Leveraging language models for fusion energy research

During an actual fusion experiment at the DIII-D National Fusion Facility in San Diego, though, researchers have only around 10 minutes between trials to locate that information and use it to make adjustments for the next run.

“Each fusion shot is over in a matter of seconds, and then you have a narrow window of time before the next one to troubleshoot any issues and make any necessary changes,” said Joseph Abbate, a sixth-year Ph.D. candidate in the Princeton Program in Plasma Physics. “You have to make a lot of decisions in a very short amount of time.”

Abbate said the researchers leading the experiments routinely work up to the wire to fine-tune the next experiment, and that changes are often made by polling the room for answers, a technique reliant on the shared expertise of the operators on shift that day.

Now, scientists from Princeton University, Carnegie Mellon University, and the Massachusetts Institute of Technology (MIT) have applied large language models — the driving forces behind tools such as ChatGPT, Bard, and LLaMA — to help fusion researchers quickly sift through staggering amounts of data to make more informed decisions on the fly. The model allows users to identify previous experiments with similar characteristics, provide information about a device’s control systems, and return swift answers to questions about fusion reactors and plasma physics.

An illustration of a tokamak's interior, — An illustration of a tokamak’s interior. Photo by adobe.stock.com

“Fusion research is, surprisingly, an ideal scenario for applying large language models to assist humans,” said Viraj Mehta, a Ph.D. candidate at Carnegie Mellon University and first author of a workshop paper detailing the researchers’ work. “On the one hand, there is a wealth of available writing about fusion in papers, abstracts and posters, as well as in the notes that researchers and operators write after every fusion trial. And on the other hand, you need to have quick access to that information. That’s an area where these models shine.”

The researchers laid the groundwork for their project at a graduate student-led hackathon hosted on Princeton’s campus, during which the team identified adjustments they could make to existing language models to leverage their power for fusion research. Such models have quickly risen to fame for their ability to generate human-like text after being trained on trillions of words across the internet.

In only a few evenings of collaborative coding, the team had built the foundation for their work by enhancing the raw large language model with a process known as retrieval-augmented generation. Retrieval-augmented generation allows one to supplement the model’s general dataset (which is often based on text from the internet published before a specific cutoff date) with additional data sources to improve the accuracy and quality of the model’s responses. In this case, the researchers added a database of information that includes shot logs and notes from previous experiments at DIII-D, which do not exist publicly on the internet.

“At the hackathon, we were able to get instant feedback and inspiration from an entire group of people to keep the project moving forward, allowing us to push past any obstacles and end up with a solid foundation for our model,” Abbate said.

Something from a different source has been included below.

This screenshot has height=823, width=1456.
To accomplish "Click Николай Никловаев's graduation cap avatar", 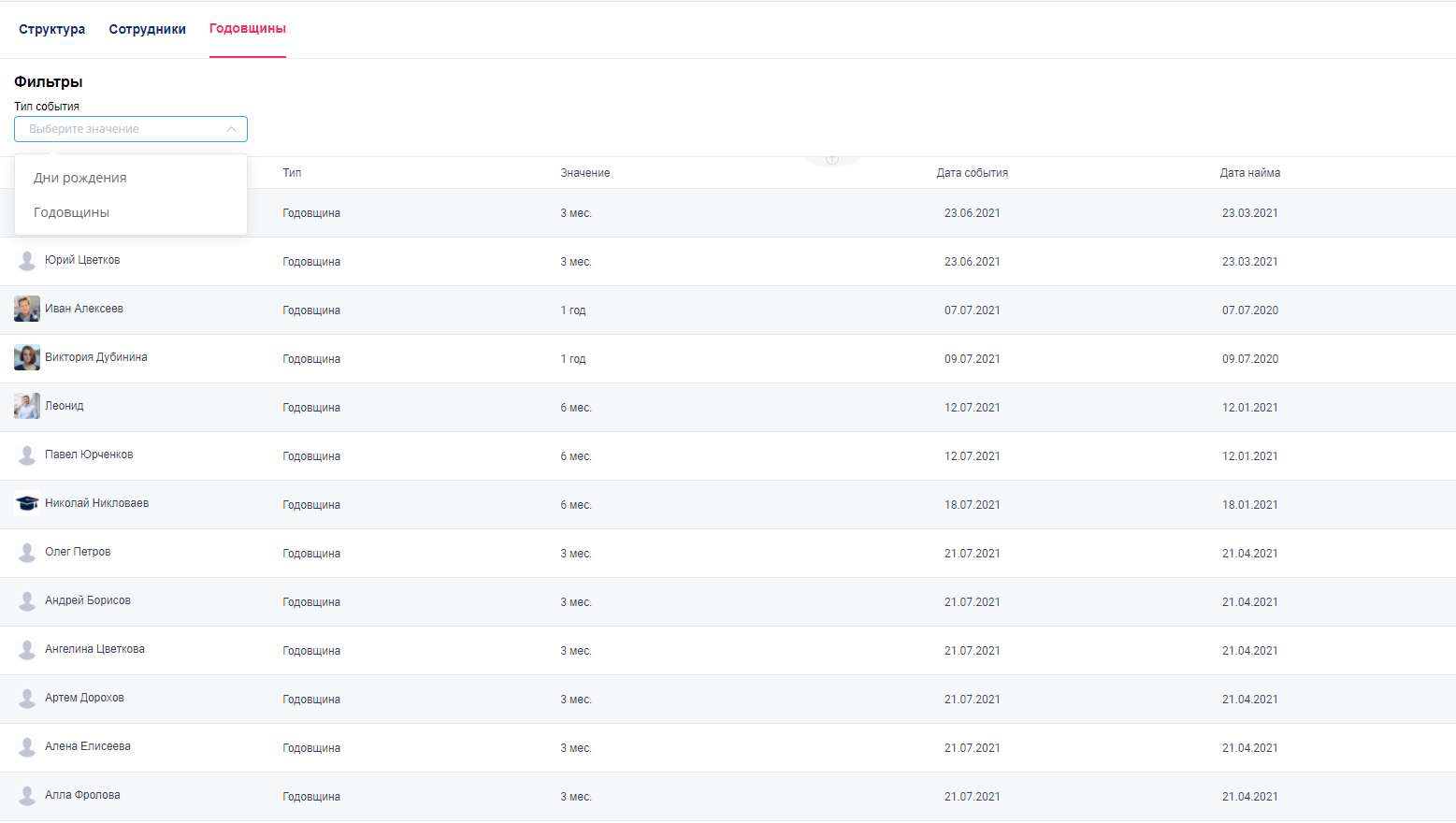I will coord(27,503).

With the augmented model, the researchers received helpful responses to a variety of prompts, from information on how to operate specific pieces of equipment to recommended changes to device parameters. Moreover, they could structure their question to require the model to reference the exact experiments or papers from which it generated its responses, boosting the model’s credibility.

“It’s like having another helper always with you in the room who knows about every fusion trial that’s taken place at the reactor and can provide recommendations based on what’s happened in the past,” said Abbate.

While the researchers laid the groundwork for their model at the hackathon, they have since refined their work so it can be replicated at actual fusion facilities. For instance, Abbate is working with operators at DIII-D to explore ways to implement the framework at the facility, so every research group performing experiments there can access it.

The team also noted the framework can be applied to fusion reactors that are no longer operational, allowing scientists to access a source of information that might otherwise be forgotten as reactor operators either retire or move to other facilities. Coauthor Allen Wang, a graduate student at MIT, demonstrated that the same framework developed for DIII-D could be adapted for Alcator C-Mod, a fusion reactor at MIT that ceased operations in 2016.

“There are machines that have been shut down for a couple of decades, and there’s no one who remembers what happened during those experiments,” said senior author Egemen Kolemen, associate professor of mechanical and aerospace engineering and the Andlinger Center for Energy and the Environment, as well as staff research physicist at the Princeton Plasma Physics Laboratory (PPPL). “But by gathering all the text data and plugging them into a language model, we might relearn some key information that can help us solve an issue we face with future reactors.”

Mehta added that the model could also be a valuable tool for younger fusion researchers who serve as session leaders at reactors, a role both he and Abbate have filled multiple times during their graduate careers.

“By having this model that can reference every fusion paper in existence, we have created a tool that allows the next generation of researchers to access information much more easily than before,” he said.

The paper, “Towards LLMs as Operational Copilots for Fusion Reactors,” was presented Dec. 16 at the NeurIPS 2023 AI for Science Workshop. In addition to Abbate, Mehta, Wang and Kolemen, authors included Andy Rothstein of Princeton and PPPL; Ian Char and Jeff Schneider of Carnegie Mellon University; and Christina Rea and Darren Garnier of MIT.